* AIM OF THE TASK
Rewrite the listing as a numbered list, running from the line with "Where should I click to: Click" up to and including the line with "(x=33, y=252)", with blank lines left out. Leave the pictures out of your answer.

* SUPPLIED MATERIAL
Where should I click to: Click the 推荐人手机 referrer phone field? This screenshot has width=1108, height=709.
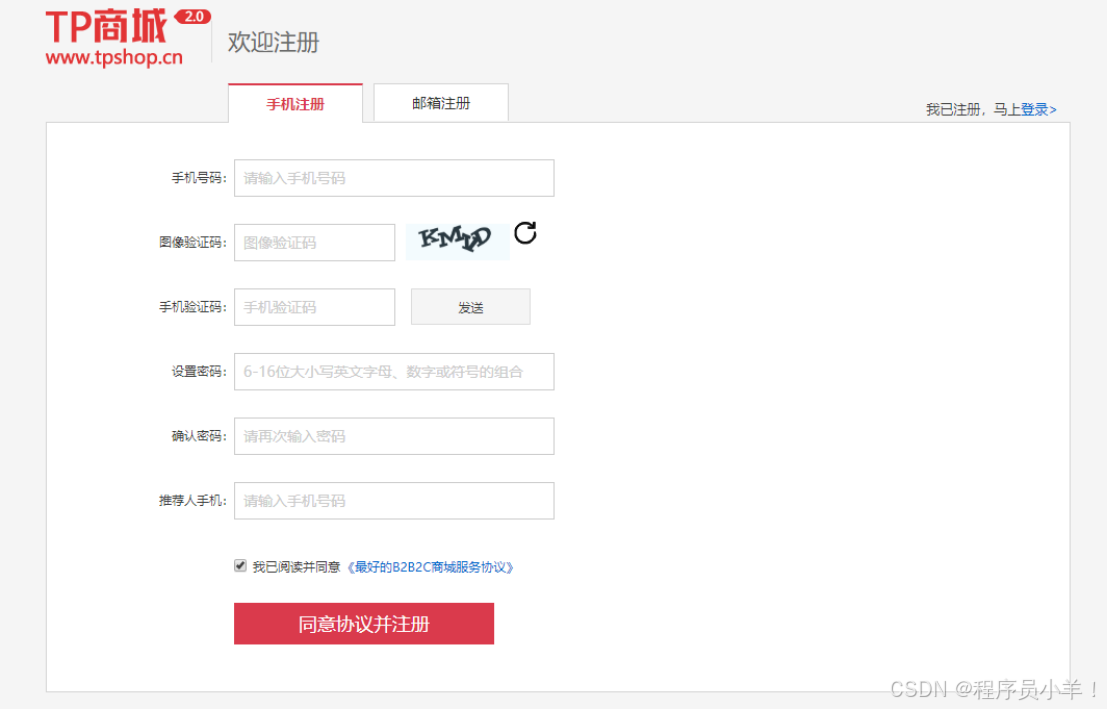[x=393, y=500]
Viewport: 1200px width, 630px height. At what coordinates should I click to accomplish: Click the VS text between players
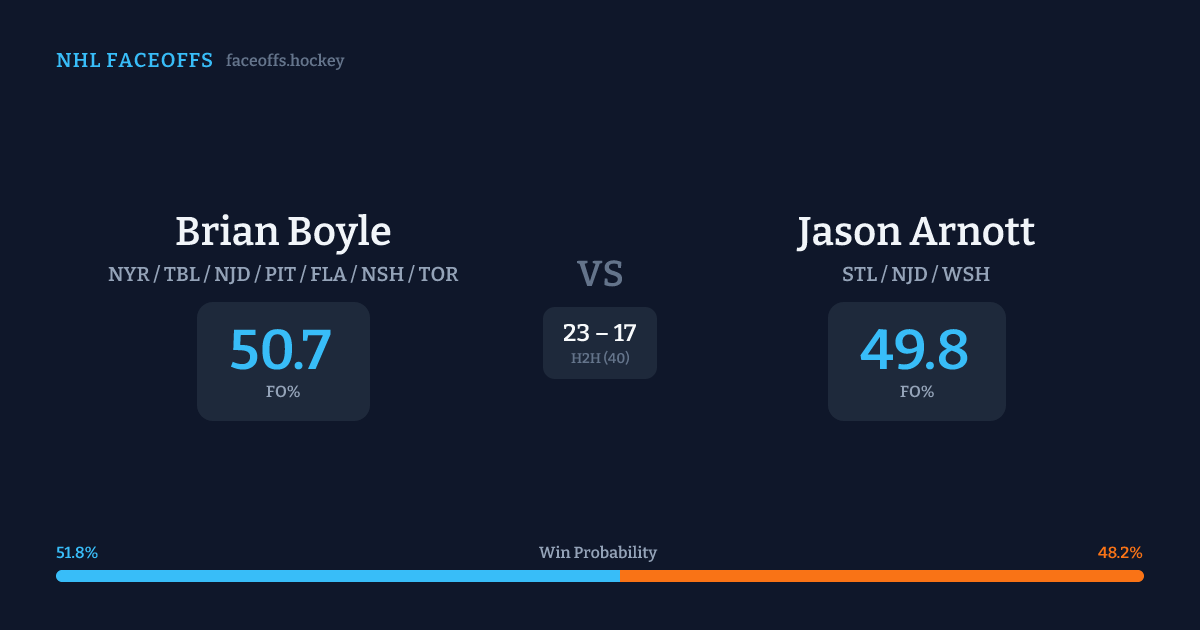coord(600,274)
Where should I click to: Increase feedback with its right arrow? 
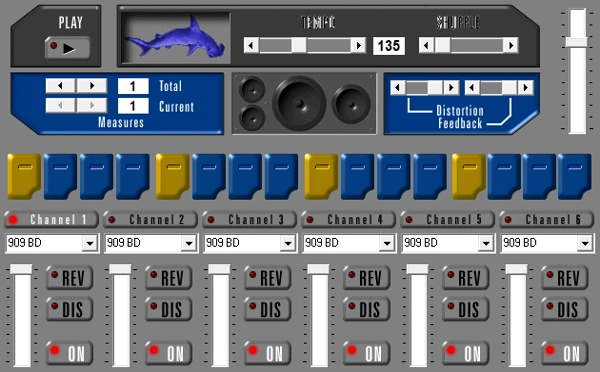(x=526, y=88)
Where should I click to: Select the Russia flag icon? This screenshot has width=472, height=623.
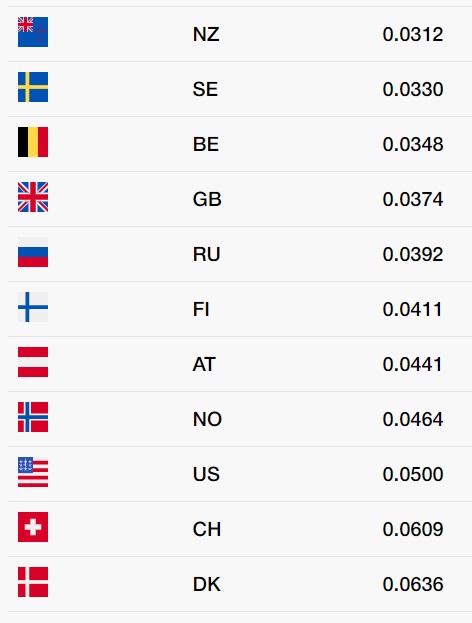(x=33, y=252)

* * *

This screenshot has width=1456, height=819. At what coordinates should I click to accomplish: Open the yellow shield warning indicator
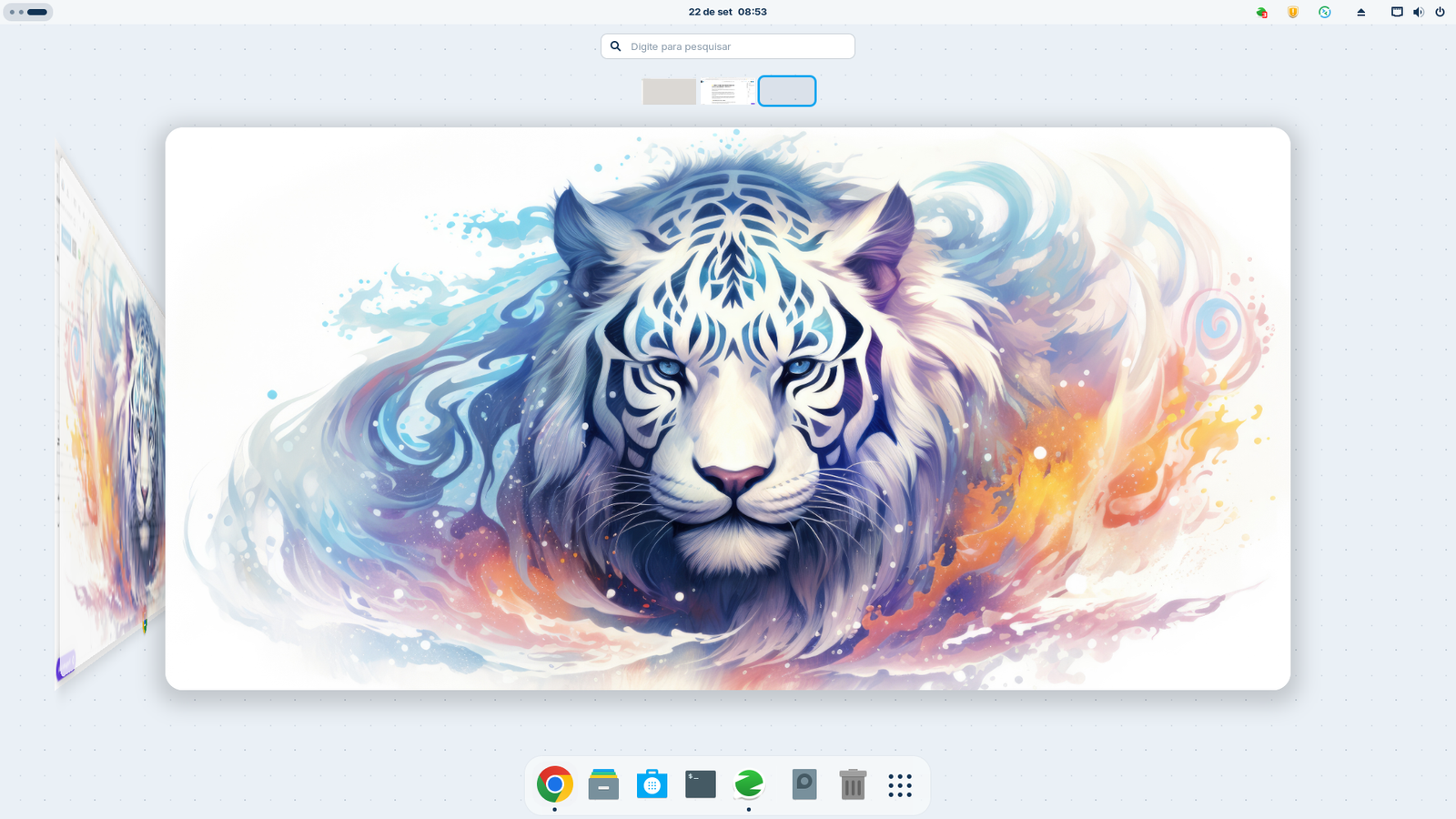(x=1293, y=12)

* TASK SOLUTION
1. Where should I click to: Click the 推荐人手机 referrer phone field? This screenshot has width=1108, height=709.
2. [x=393, y=500]
3. Viewport: 1200px width, 630px height. At what coordinates should I click to accomplish: Click the VS text between players
4. coord(600,274)
5. Where should I click to: Increase feedback with its right arrow? 
6. (x=526, y=88)
7. Where should I click to: Select the Russia flag icon? This screenshot has width=472, height=623.
8. (x=33, y=252)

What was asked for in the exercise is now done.